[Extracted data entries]
◆ ◆ ◆ ◆ ◆ ◆ ◆
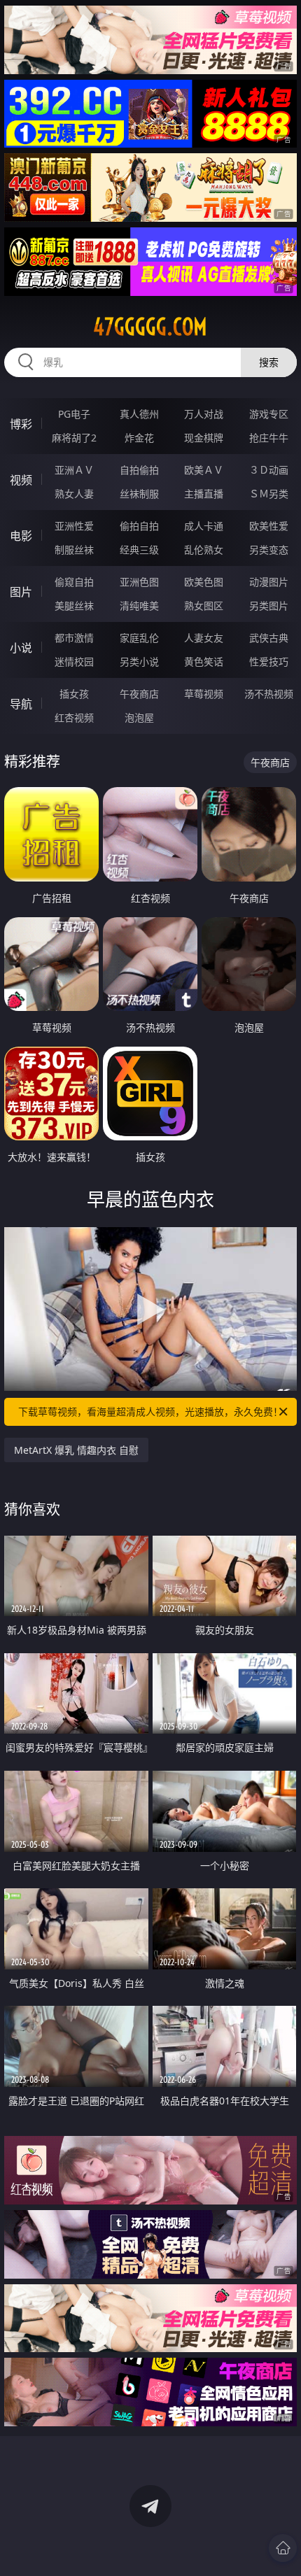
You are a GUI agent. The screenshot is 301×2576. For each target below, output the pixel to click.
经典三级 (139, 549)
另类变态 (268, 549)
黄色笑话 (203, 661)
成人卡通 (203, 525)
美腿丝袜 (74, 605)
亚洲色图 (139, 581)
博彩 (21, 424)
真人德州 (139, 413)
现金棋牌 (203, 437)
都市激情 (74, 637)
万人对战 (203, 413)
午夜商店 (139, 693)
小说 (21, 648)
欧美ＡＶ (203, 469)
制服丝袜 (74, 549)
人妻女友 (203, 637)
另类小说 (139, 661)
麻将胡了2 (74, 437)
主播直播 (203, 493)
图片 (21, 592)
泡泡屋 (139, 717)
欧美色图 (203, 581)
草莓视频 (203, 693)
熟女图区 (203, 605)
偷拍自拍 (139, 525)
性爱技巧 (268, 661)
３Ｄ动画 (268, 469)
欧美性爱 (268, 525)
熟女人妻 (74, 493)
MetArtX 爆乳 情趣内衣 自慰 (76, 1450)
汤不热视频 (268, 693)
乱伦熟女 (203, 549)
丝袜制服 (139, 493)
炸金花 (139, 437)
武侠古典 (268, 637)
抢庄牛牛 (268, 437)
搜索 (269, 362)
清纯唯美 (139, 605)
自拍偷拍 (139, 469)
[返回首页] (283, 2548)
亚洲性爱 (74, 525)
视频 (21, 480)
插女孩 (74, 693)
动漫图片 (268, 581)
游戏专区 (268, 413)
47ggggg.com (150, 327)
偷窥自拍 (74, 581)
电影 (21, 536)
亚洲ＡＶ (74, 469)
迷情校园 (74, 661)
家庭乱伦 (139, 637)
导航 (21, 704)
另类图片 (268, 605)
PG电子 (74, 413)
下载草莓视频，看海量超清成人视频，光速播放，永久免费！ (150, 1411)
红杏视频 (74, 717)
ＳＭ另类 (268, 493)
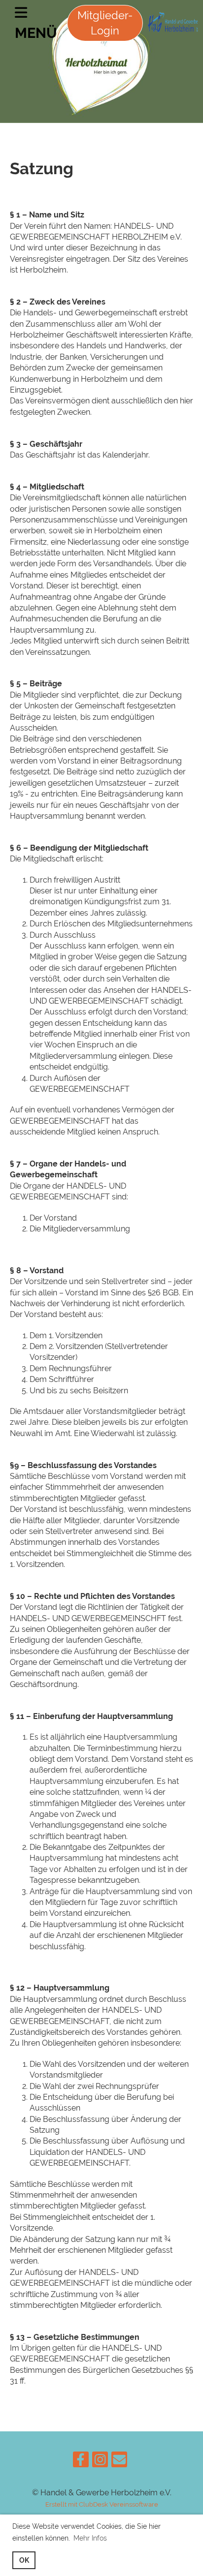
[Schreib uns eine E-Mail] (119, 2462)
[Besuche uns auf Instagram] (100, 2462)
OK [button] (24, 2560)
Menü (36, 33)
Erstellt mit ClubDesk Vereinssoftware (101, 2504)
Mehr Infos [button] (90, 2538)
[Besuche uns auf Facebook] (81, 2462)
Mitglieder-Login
◆ ◆ ◆ ◆ ◆ ◆ ◆
• [Your assignment] Which lines of the records above contain the word "Besuche"? Show each of them.

• [Solution to the exercise]
[Besuche uns auf Instagram] (100, 2462)
[Besuche uns auf Facebook] (81, 2462)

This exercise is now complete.